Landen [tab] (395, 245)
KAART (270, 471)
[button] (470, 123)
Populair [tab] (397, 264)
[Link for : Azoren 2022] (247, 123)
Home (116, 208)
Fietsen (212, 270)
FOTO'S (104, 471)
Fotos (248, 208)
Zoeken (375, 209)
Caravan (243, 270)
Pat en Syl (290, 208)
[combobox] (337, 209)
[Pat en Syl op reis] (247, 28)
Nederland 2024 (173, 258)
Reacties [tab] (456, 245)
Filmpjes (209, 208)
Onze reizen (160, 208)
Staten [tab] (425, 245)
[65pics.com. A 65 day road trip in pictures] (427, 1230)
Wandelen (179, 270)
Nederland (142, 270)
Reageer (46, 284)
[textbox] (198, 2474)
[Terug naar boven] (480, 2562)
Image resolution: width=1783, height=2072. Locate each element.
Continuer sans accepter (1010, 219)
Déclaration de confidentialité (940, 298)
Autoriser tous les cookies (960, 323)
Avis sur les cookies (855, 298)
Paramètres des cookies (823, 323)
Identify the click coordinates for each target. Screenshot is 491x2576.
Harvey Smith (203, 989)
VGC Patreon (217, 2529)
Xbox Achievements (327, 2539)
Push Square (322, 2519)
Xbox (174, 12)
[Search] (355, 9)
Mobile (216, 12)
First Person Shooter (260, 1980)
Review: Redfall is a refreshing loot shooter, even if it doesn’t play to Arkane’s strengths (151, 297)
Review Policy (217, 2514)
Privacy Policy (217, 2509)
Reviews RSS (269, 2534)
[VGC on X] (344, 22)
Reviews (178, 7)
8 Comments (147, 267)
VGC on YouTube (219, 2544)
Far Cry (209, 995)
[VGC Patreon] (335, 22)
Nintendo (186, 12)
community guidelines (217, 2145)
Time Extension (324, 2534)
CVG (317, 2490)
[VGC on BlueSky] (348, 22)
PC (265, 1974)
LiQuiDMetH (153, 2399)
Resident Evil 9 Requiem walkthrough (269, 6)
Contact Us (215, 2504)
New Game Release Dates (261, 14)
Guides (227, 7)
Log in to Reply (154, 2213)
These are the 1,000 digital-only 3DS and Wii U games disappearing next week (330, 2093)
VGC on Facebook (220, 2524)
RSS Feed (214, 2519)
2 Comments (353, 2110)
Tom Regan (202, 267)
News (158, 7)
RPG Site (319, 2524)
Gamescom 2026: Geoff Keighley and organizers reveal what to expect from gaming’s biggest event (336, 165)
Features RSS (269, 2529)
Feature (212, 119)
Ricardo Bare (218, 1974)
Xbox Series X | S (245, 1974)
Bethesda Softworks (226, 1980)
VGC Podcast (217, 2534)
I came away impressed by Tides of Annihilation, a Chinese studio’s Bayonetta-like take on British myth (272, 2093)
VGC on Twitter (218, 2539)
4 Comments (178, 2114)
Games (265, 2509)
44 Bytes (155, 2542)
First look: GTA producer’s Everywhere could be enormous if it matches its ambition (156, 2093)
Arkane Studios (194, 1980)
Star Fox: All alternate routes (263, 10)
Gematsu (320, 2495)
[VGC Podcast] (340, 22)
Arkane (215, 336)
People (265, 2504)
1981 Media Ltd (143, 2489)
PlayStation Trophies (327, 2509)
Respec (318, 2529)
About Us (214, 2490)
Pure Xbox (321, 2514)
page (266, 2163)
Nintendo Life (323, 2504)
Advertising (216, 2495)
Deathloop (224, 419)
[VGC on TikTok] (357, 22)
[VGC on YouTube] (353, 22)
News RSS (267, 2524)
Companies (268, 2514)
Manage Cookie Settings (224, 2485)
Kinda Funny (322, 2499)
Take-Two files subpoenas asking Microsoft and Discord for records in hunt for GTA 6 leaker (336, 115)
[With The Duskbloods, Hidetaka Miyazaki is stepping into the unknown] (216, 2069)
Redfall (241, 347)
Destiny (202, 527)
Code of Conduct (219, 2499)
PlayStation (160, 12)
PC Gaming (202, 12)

TASK TO CARRY OUT:
Reproduce word for word the material above, starting with the line that has "[VGC Patreon] (335, 22)" and stopping after the line that has "Ricardo Bare (218, 1974)".

RESULT FOR THIS EXERCISE:
[VGC Patreon] (335, 22)
Nintendo (186, 12)
community guidelines (217, 2145)
Time Extension (324, 2534)
CVG (317, 2490)
[VGC on BlueSky] (348, 22)
PC (265, 1974)
LiQuiDMetH (153, 2399)
Resident Evil 9 Requiem walkthrough (269, 6)
Contact Us (215, 2504)
New Game Release Dates (261, 14)
Guides (227, 7)
Log in to Reply (154, 2213)
These are the 1,000 digital-only 3DS and Wii U games disappearing next week (330, 2093)
VGC on Facebook (220, 2524)
RSS Feed (214, 2519)
2 Comments (353, 2110)
Tom Regan (202, 267)
News (158, 7)
RPG Site (319, 2524)
Gamescom 2026: Geoff Keighley and organizers reveal what to expect from gaming’s biggest event (336, 165)
Features RSS (269, 2529)
Feature (212, 119)
Ricardo Bare (218, 1974)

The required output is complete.